There is certainly the chance of making extraordinary profits on art, at a time when other investments have offered poor or non-existent returns, particularly since this financial crisis of 2008-9.   For instance, Jean-Michel Basquiat’s Untitled (1982) which went from $19,000 in 1984 to $110.5 million in 2017.


A similar case can be seen in that of Banksy’s market.  Recently, prices have been soaring for his works.  For example, on 24th February 2009, Bonhams sold a signed Banksy ‘Grannies’ for £3,600.  On 18th March 2021, Sotheby’s sold a signed Banksy ‘Grannies’ for £107,100.  Watching this rocketing in prices, suggests that investing in a market such as that of Banksy screenprints could win you huge returns.  At Chiswick Auctions, in our upcoming Urban & Contemporary Art auction on 11 June we have a signed ‘Grannies’ lot 690 up for auction with an estimate of £50,000 – 70,000.  This work is accompanied by another four Banksy screenprints: ‘Bomb Love’, ‘No Ball Games’, ‘Happy Chopper’ and ‘Very Little Helps’, all with equally inviting estimates.



There are of course concerns that arise when investing in art.  However, most of these can be dismissed when discussing the Banksy screenprint market.  One concern is the heterogeneity of art; the unique quality of an original work which makes it hard to quantify.  However, in the case of print multiples, they are not unique pieces and exact comparable example prices can be tracked to establish a quantifiable value which can be traced through trading increases and decreases much like any other asset one might invest in.  There is also the concern of fakes and forgeries when it comes to investing in art.  However, in the case of the Banksy works specified above in our upcoming auction, they do not only come with a Certificate of Authenticity (COA) from Pest Control (the body which manages the oeuvre of Banksy and the authenticity of his works on the market).

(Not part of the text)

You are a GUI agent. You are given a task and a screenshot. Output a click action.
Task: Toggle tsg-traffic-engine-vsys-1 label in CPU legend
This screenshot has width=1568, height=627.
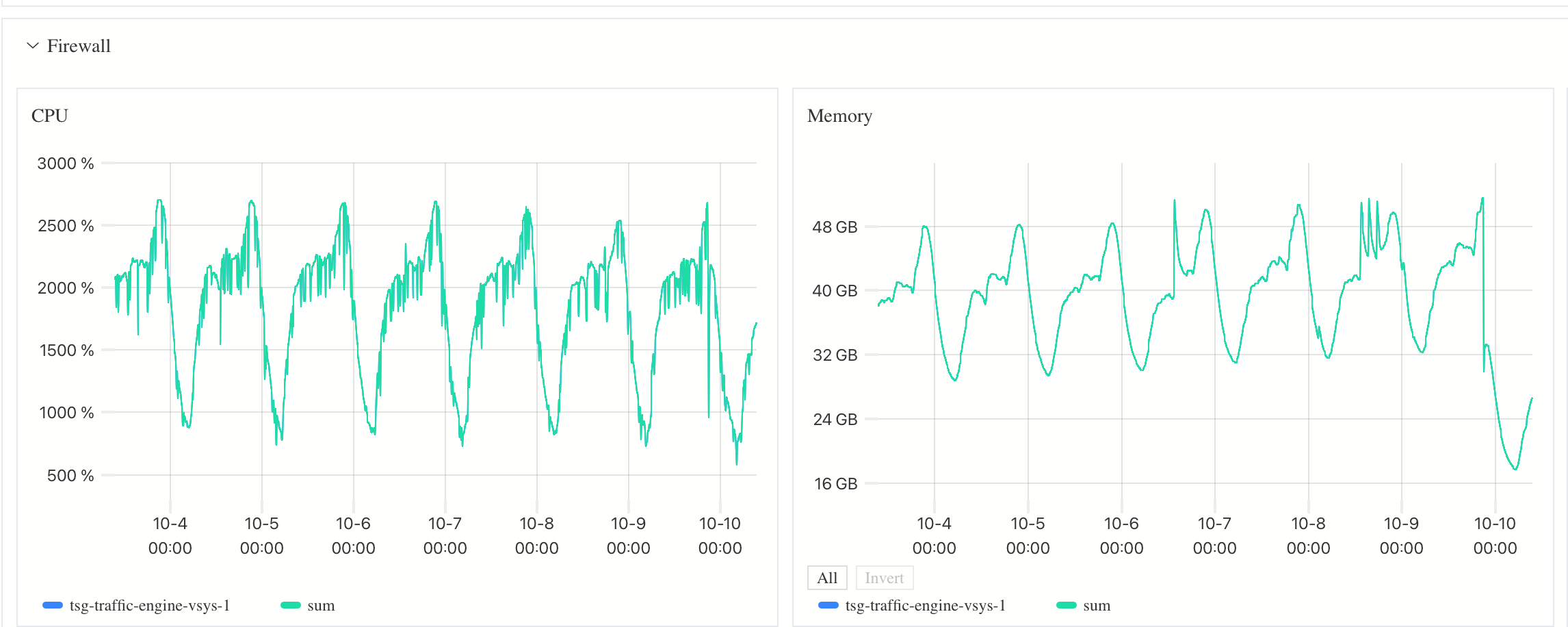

Moreover, there might be concern in the trading platforms for art when investing.  Galleries are unlikely to re-purchase stock they have previously sold, and if they do they are likely to prioritise new stock.  If one were to sell at auction, there may be a concern that one would have to wait until a relevant auction and one where there were not too many of the same print multiples in one sale.  The benefit of Chiswick Auctions is that we have some flexibility in our auction calendar and if particularly exciting works were to come through our doors, we may be able to add an additional auction into the calendar to accommodate these.  Furthermore, a seller might be fearful of high transaction costs when looking to sell and gain the returns on their assets.  Chiswick Auctions offers a 0% seller’s commission on any fully certified Banksy screenprint.  This enables the seller to walk away with 100% of the hammer price.

As can be seen, investing in art can yield vast returns, but it is important to remain savvy.  One should ensure that they have thoroughly researched the artist’s market in which they are investing or have a trusted specialist whom can advise them.  It is also important to love it.  If you love what you buy you should never be too susceptible to disappointment if the market trends fluctuate or shift.